Saint Osmond is a way for Gran to feel like she's doing something important and tangible to help Fin. In some ways, she is: he provides Fin and Tom a way to connect with each other and start to rebuild their relationship, even though this start is rocky.
Fin curls his lip and asks about Tom being a "Coghill boy" now, but then apologizes for sounding harsh. Fin softly admits that he spends his nights thinking about the accident, and it scares him. Tom whispers that he thinks about it too, and Fin says that he's starting to remember things. Tom wonders how much Fin actually knows or remembers; he suffered a lot of memory loss. Fin says he remembers Daniel swaying and yelling and being very angry, looking for Claire. He remembers Daniel shoving Tom up against a pole, and Tom says that Daniel called him a "groveling little prick." Fin doesn't remember that.
It's worth noting here that Tom and Fin are able to talk about the accident with each other in a way that Tom isn't able to with others. This speaks to the strength of Tom and Fin's relationship. However, the fact that Fin doesn't remember everything allows Tom to control where this conversation goes to a degree, as he doesn't have to fully acknowledge some things, given that Fin doesn't remember them.
Brendan and Aunty Kath walk into Fin's room. Aunty Kath's big sunglasses can't hide that she's been crying. As she hugs Tom, Tom notices that her arms are huge and strong from rolling and lifting Fin. Brendan and Aunty Kath launch into a loud discussion of Gran's recent cooking disasters as a patient is wheeled into the room. The man starts to yell for the orderlies to leave him alone. Tom wants to be anywhere but here. Fin suggests that Tom has had enough, but Tom insists he's fine and excuses himself to the bathroom. He thinks that the night of the accident should've been happy and celebratory.
The seemingly solid relationship between Brendan, Aunty Kath, and Tom indicates that the accident didn't fully break the family apart. Kath’s tears and Tom excusing himself, on the other hand, suggest that they're all still trying their best to adapt to the new shape of their family and find ways to support each other now that things have changed.

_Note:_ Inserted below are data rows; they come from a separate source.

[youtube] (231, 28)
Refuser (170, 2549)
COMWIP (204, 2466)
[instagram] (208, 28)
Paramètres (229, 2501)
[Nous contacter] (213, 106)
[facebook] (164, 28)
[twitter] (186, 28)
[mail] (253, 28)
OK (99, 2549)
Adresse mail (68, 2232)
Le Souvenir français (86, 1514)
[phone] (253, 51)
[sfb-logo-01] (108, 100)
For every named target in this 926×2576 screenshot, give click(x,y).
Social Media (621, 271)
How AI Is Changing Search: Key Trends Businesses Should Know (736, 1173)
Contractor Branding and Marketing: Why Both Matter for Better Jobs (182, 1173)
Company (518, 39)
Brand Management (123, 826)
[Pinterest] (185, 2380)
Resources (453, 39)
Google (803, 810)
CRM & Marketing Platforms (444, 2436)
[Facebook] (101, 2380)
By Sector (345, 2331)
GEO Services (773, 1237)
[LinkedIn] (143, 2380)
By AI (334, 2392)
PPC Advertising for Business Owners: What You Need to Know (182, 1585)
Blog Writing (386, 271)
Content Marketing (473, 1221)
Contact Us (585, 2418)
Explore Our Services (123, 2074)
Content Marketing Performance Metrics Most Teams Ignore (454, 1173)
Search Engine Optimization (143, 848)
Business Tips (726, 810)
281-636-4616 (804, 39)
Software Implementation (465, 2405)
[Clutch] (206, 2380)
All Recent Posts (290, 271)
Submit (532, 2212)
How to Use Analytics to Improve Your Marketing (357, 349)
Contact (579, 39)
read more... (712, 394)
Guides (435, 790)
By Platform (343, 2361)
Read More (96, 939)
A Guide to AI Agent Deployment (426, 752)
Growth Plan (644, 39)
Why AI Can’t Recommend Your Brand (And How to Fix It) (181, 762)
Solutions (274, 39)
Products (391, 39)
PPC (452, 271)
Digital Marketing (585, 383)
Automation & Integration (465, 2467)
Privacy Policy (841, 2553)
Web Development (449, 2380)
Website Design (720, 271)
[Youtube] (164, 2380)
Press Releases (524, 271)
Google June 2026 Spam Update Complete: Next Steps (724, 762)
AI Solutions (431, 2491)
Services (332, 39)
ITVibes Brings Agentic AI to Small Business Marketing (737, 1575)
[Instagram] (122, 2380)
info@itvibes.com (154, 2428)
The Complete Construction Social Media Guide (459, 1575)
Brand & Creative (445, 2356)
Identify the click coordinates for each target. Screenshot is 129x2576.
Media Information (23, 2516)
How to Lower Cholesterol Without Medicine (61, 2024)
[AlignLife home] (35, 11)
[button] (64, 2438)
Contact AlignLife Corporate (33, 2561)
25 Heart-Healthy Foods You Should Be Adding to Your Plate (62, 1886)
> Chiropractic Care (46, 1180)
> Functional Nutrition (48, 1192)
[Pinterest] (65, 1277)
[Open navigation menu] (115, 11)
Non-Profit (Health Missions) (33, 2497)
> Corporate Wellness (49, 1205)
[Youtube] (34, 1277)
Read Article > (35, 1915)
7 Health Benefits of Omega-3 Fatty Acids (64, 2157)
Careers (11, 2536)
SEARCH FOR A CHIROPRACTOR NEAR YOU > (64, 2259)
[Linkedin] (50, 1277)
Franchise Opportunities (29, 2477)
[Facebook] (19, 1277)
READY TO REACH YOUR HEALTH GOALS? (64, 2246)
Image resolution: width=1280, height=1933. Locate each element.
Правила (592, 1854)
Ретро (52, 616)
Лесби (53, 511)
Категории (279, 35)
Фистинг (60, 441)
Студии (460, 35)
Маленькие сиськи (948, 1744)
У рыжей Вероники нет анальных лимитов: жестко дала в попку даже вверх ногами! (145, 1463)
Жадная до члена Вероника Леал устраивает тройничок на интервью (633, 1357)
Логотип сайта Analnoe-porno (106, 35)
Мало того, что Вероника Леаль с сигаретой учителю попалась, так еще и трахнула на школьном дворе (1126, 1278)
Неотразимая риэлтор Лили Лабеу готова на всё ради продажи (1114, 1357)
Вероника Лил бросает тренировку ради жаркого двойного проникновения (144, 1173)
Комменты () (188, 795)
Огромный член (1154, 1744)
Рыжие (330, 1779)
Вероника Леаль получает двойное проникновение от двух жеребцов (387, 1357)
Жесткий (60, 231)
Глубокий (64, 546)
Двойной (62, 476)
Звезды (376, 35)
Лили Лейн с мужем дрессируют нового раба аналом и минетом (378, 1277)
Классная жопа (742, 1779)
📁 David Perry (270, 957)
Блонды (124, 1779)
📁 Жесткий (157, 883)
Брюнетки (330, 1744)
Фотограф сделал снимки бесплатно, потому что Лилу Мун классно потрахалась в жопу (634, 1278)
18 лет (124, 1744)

That night, Tom felt like himself until Snorter steered the car around the last bend. When Tom saw Daniel's car on its side against a tree, he felt like everything changed forever. Tom jumped out and ran towards the car, noticing Daniel stumbling away.
This moment can be read as one of two coming of age moments for Tom in the novel. Here, he's thrust into adulthood via trauma; recovering from that trauma will bring about his next coming of age moment.